==== DOCUMENT SEGMENT

Reid noted that Donald Trump made an appearance at the People’s Convention in Detroit after meeting with black community leaders, stating that the Turning Point Action conference, an organization run by "anti-Dr. King and black pilots activist" Charlie Kirk, Reid claimed, featured Human Events Daily host Jack Posobiec and his brother Kevin unfurling a flag that read "white boy summer" and tossing hats with the same slogan "to the screaming cult." In fact, the two men were welcomed by a cheering audience who were in on the joke, laughing, and having fun.

Posobiec took to the stage at the People’s Convention on Sunday with his brother, with the two sporting sunglasses, waving the flag and handing out hats to the audience. Posobiec told the crowd during his speech, "Kind of feels like it’s a white boy summer around here, but I’ll tell you something else. It’s also a summer for the red, white and blue."

"White boy summer was originally a line from a viral 2021 social media rant by legendary actor Tom Hanks’ lesser-known son, Chet Hanks. The rant played off Megan Thee Stallion’s hit 2019 song, Hot Girl Summer," Reid said, playing the clip of Chet Hanks saying that it was going to be a white boy summer, "I'm not talking about like Trump, you know, NASCAR-type white. I'm talking about, you know, me, John B., Jack Harlow-type white boy summer." Hanks does not support Biden due to his Covid and Ukraine policies.

========
==== RECORD EXTRACTS

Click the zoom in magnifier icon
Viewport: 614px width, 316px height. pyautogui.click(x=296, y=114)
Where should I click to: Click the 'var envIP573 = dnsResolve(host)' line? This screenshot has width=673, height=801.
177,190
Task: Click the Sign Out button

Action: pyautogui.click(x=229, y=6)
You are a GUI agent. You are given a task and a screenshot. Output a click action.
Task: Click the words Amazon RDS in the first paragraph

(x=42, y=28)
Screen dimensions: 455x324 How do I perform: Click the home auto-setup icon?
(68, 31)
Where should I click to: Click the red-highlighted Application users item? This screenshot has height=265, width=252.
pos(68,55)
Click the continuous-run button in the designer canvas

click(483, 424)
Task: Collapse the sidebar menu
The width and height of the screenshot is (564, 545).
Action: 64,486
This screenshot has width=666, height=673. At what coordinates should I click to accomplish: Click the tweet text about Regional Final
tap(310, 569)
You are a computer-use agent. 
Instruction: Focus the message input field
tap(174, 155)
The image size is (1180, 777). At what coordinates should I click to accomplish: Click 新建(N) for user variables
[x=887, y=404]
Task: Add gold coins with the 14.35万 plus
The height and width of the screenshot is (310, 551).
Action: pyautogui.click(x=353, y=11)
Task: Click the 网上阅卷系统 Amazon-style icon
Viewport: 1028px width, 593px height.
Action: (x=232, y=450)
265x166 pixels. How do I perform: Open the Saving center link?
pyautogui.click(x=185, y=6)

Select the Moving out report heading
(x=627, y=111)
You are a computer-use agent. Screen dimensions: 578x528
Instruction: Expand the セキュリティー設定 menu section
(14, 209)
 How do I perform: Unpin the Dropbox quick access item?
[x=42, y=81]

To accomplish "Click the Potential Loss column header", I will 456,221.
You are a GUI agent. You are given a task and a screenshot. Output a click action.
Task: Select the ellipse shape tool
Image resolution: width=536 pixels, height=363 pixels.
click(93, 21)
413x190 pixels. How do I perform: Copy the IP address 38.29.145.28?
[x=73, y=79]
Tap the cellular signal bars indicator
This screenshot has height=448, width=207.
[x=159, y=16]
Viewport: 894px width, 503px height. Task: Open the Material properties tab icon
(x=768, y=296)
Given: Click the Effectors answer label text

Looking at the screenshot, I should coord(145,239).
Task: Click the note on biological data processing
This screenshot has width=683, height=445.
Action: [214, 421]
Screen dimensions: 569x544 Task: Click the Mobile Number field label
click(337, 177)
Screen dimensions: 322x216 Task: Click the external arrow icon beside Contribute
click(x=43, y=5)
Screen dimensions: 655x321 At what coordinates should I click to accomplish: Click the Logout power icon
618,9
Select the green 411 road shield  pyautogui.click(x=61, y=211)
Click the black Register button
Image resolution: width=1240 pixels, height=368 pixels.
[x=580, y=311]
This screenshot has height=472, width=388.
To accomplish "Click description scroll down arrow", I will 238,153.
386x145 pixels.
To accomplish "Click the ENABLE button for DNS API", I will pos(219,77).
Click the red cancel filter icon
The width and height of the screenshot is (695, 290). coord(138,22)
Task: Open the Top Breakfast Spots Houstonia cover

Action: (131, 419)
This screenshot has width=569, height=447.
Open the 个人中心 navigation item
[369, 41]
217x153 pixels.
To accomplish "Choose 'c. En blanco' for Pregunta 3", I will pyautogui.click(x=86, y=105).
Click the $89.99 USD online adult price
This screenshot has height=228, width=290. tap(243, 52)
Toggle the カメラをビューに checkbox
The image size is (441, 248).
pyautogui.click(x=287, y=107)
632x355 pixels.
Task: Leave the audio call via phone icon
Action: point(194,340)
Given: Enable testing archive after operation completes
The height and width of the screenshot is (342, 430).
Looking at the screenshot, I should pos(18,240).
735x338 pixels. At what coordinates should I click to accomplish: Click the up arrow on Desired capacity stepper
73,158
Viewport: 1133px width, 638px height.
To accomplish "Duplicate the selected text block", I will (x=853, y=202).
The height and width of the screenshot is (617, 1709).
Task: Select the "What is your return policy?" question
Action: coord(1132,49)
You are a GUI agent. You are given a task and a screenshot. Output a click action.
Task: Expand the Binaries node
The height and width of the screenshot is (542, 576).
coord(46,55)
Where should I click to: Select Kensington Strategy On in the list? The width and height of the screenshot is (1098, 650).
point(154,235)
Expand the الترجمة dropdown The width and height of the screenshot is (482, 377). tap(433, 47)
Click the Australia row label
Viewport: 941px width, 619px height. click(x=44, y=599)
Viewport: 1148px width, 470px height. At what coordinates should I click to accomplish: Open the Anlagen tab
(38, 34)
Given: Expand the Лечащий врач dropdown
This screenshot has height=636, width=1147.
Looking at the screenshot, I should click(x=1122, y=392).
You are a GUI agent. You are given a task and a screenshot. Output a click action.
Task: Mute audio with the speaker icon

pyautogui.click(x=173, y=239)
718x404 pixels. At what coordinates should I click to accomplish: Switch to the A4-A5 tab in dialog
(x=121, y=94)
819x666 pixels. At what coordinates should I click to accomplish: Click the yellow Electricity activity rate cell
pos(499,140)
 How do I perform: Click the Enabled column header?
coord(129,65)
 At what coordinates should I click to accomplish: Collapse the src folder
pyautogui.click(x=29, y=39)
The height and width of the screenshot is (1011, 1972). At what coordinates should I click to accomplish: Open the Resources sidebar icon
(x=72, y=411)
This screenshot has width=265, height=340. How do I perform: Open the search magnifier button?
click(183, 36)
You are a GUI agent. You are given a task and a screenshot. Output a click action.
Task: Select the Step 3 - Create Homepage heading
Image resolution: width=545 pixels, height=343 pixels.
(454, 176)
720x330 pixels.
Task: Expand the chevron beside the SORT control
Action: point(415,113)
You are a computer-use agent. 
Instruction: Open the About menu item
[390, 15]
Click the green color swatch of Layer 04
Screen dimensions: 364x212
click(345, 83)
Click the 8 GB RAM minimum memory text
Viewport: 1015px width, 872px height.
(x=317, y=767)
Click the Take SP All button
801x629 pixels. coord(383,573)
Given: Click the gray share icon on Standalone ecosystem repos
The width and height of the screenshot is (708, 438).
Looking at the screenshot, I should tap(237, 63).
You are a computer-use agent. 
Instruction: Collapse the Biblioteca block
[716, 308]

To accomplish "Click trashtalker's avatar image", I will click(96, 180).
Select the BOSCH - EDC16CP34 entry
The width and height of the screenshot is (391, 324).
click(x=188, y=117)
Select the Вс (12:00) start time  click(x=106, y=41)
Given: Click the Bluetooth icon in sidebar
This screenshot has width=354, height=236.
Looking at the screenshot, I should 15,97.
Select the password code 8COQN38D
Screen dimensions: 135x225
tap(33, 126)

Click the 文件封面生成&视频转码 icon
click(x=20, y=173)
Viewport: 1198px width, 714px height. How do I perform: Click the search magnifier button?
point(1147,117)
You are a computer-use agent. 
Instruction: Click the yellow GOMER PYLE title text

========

→ **APPLY WHAT YOU READ**:
a - In the passage about the People's Convention, besides a white boy summer, what did Posobiec tell the crowd it was also a summer for?
b - Using the passage about the People's Convention, explain where Reid said the phrase "white boy summer" came from.
c - Carry on the passage about the People's Convention from its last sentence.

→ **TASK-BY-TASK ANSWERS**:
a - The red, white and blue.

b - Reid said it was originally a line from a viral 2021 social media rant by Chet Hanks, Tom Hanks's lesser-known son. That rant played off Megan Thee Stallion's 2019 hit song "Hot Girl Summer."

c -
"White boy summer quickly took off as a hilarious meme and people had a legit good time with it. But it wasn't long before the thirsty far right and white supremacists decided it was time to cancel everyone's fun and culturally appropriate the cultural appropriation for their own purposes, using the phrase in their online memes to try to attract unsuspecting white youth to their cause," Reid said.

Reid cited the Anti-Defamation League, which said that "while some white boy summer memes include white supremacist, neo-Nazi symbols such as swastikas or references to the white supremacist 14 words slogan, other white boy summer promoters are tactically watering down their content to attract less extreme users and disseminate their content widely."

Reid said she didn’t how many in the Detroit audience "grasping at the pink hats knew what they were signing up for," but Jack Posobiec "sure knew what he was doing when he strutted across that stage with that flag, because he’s a professional fascism-curious, right-wing troll."